IWA sends meals overseas

Published 10:10 am Monday, March 6, 2017

ISLE OF WIGHT
Isle of Wight Academy students packaged 14,472 meals on Friday morning to send to developing countries overseas, concluding a months-long partnership with the Raleigh-based charity Rise Against Hunger. The event was held in the Vaughan Gym of Isle of Wight Academy from 10 a.m. to noon.

According to Shannon Spain, IWA’s coordinator for the event, approximately 50 students from IWA’s junior and senior student councils and RAK Pack, an acronym for random acts of kindness, as well as 10 parent volunteers, participated. The school’s original goal for the partnership was to package slightly over 10,000 meals but students were able to raise $4,200 over 15 days, which at $0.29 per meal, enabled them to package 14,472. In addition to the meals, the school also will donate $42 toward Rise Against Hunger’s program to help developing countries dig wells.

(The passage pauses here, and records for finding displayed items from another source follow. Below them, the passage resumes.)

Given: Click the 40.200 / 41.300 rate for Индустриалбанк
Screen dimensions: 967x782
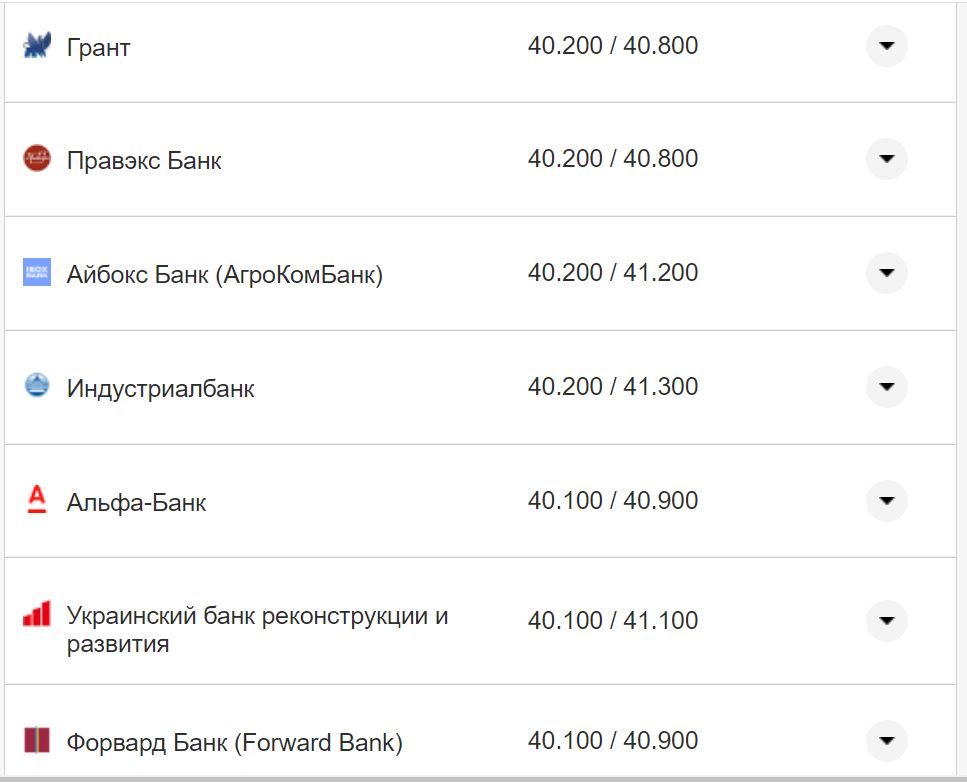Looking at the screenshot, I should coord(614,386).
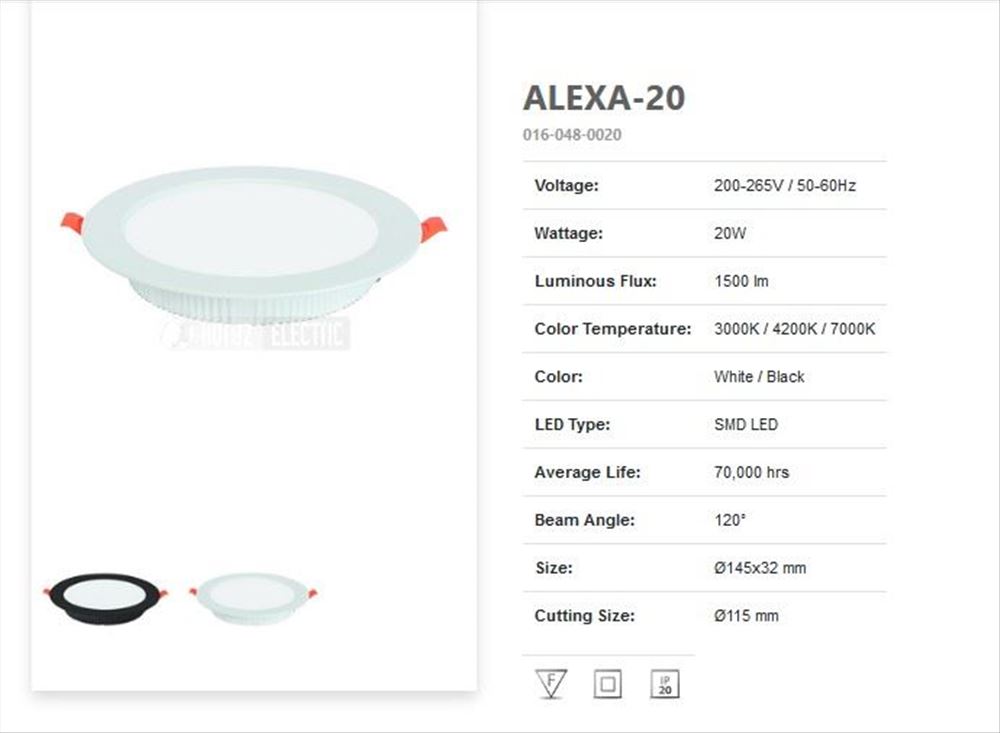Image resolution: width=1000 pixels, height=733 pixels.
Task: Select the Ø145x32 mm size value
Action: tap(760, 568)
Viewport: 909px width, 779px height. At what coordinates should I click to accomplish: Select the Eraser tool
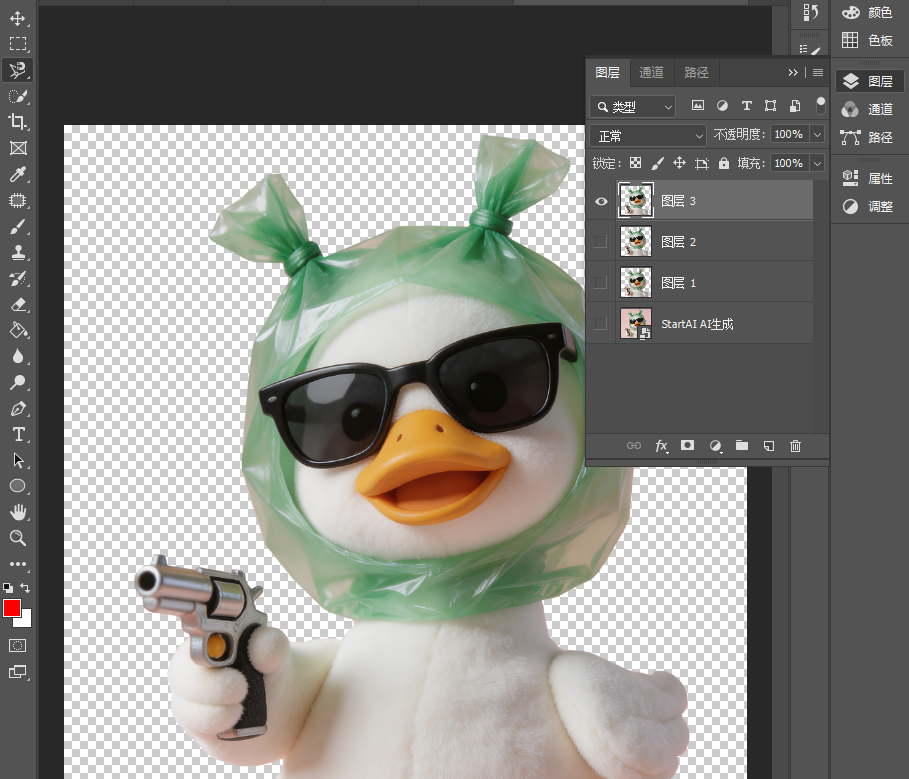pyautogui.click(x=17, y=304)
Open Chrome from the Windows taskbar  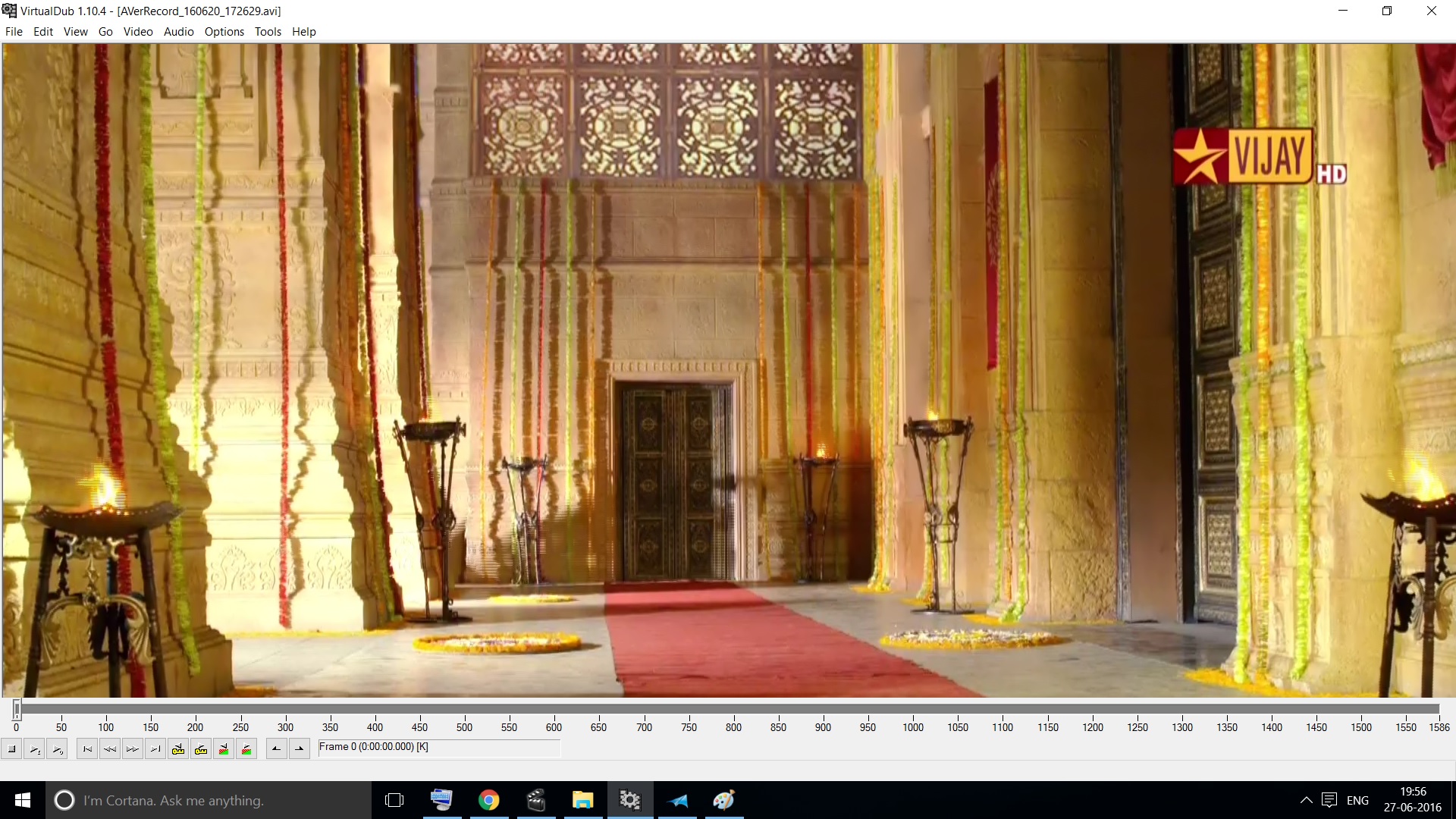pos(489,800)
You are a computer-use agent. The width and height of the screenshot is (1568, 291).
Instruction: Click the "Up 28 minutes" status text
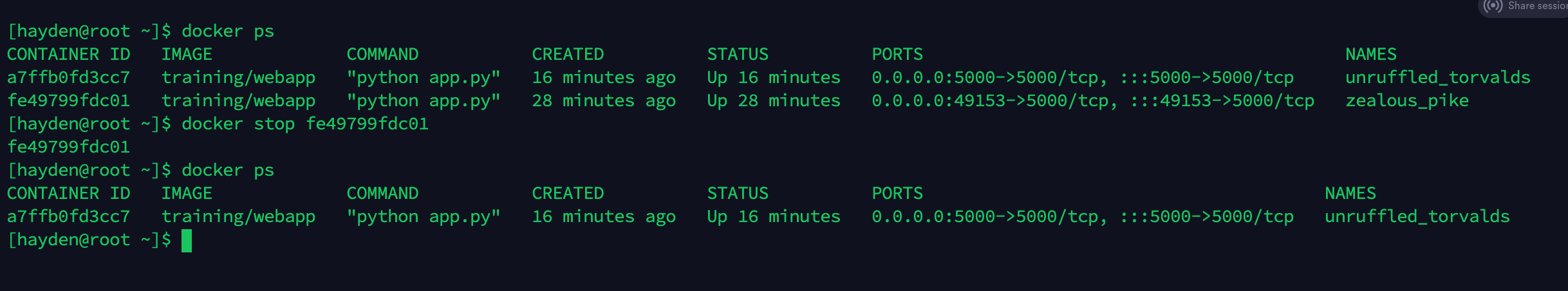click(x=773, y=100)
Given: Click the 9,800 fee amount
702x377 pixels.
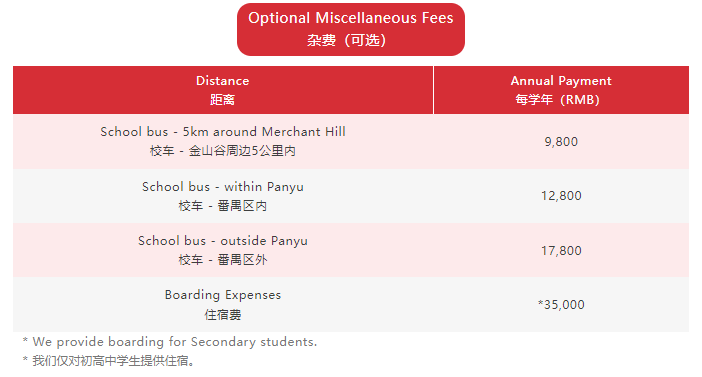Looking at the screenshot, I should click(561, 142).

Students were organized into groups, with each group responsible for a separate task in preparing the meals. Students in charge of the first step in the process would add a vitamin packet, scoop of soy, dehydrated vegetables and a scoop of rice to a small plastic bag. Another group would weigh each completed bag to ensure it met Rise Against Hunger’s requirements, and then would heat seal the bag. A third group would label each sealed bag, including the date the meal was made and when it would expire, and then pack the labeled meals into boxes.

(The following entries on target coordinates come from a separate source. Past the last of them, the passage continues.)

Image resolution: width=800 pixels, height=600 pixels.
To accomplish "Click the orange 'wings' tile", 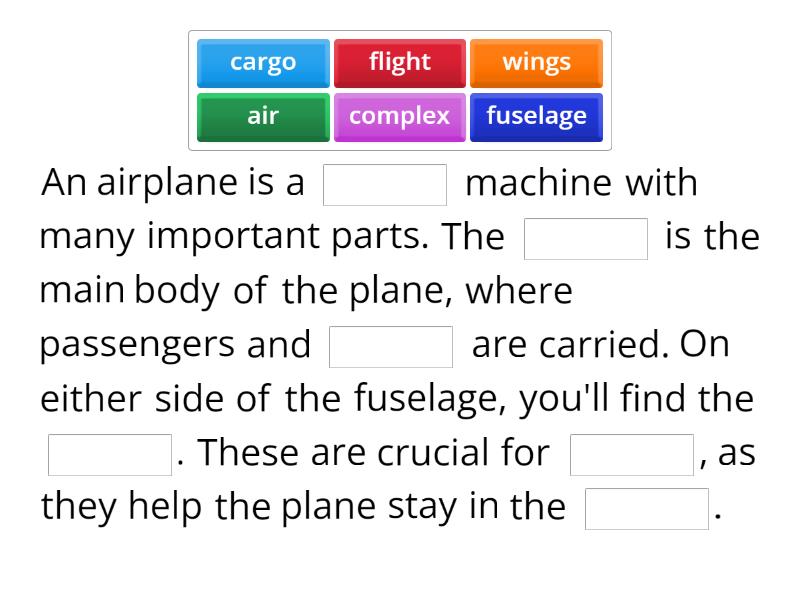I will 536,62.
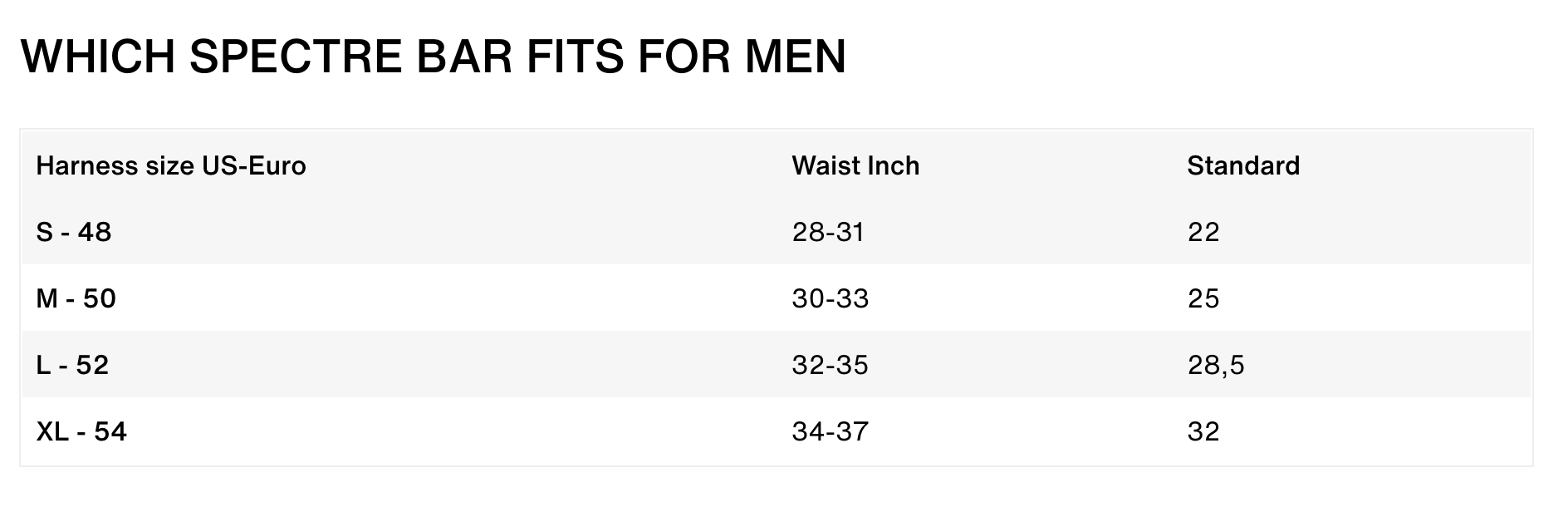This screenshot has width=1568, height=512.
Task: Click the Standard value 28,5
Action: click(1216, 365)
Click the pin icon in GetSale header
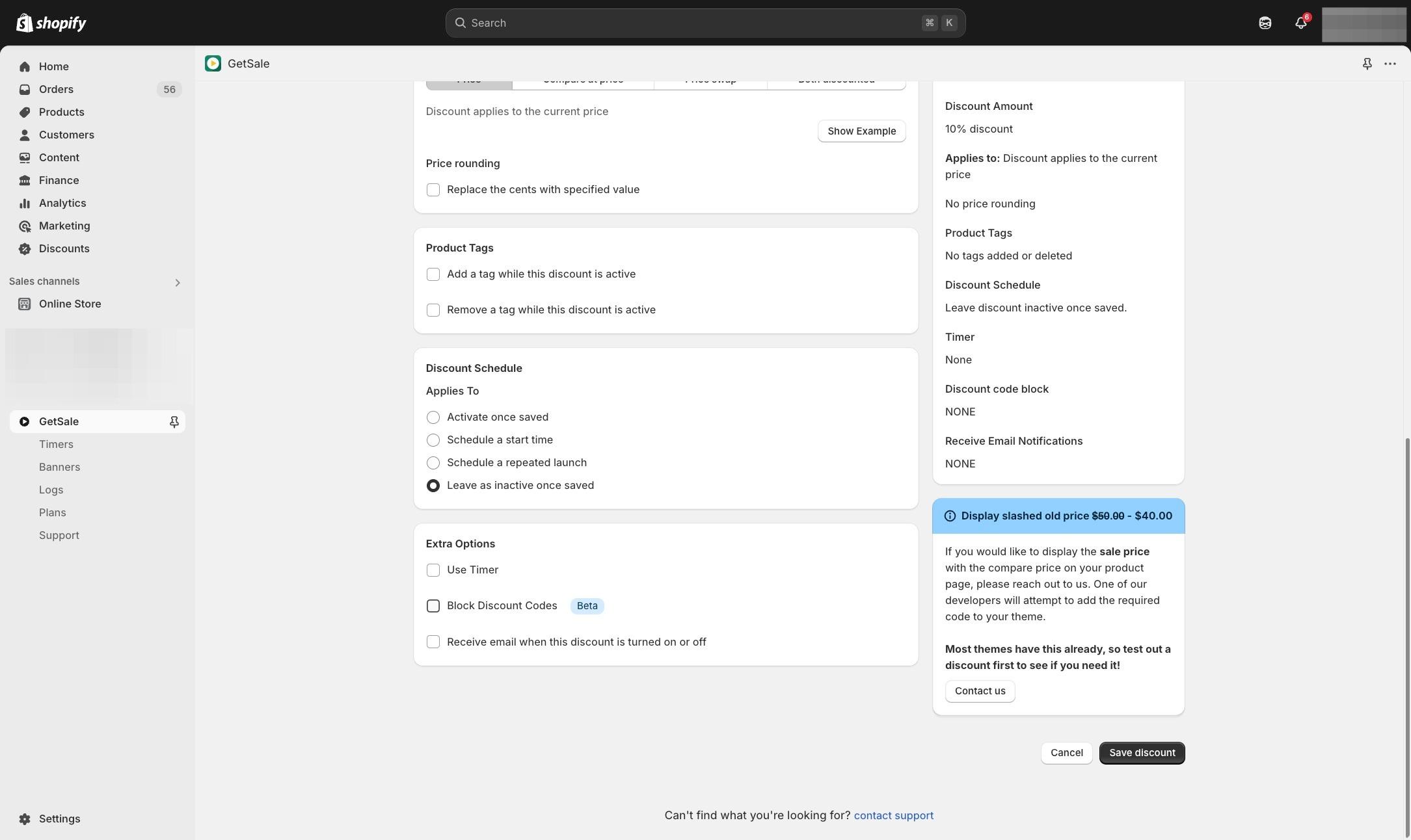 [1367, 64]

“It’s like a little assembly line,” Spain said.

According to Tony Corincello, the Stop Hunger Now representative attending the event, all the ingredients are nonperishable and have an expiration date of two years from the day they are packaged. He did not know which country the meals the students were packaging were to be delivered, but said that Rise Against Hunger currently has three shipments currently in the works intended for Mozambique and two going to Malawi. Countries must go through a rigorous application process before they are deemed eligible to receive shipments.

IWA’s junior student council organization consists of students in grades four through seven and its RAK Pack consists of middle school students.

Lunch for the students and volunteers was provided by Amici’s Pizza Cafe of Suffolk.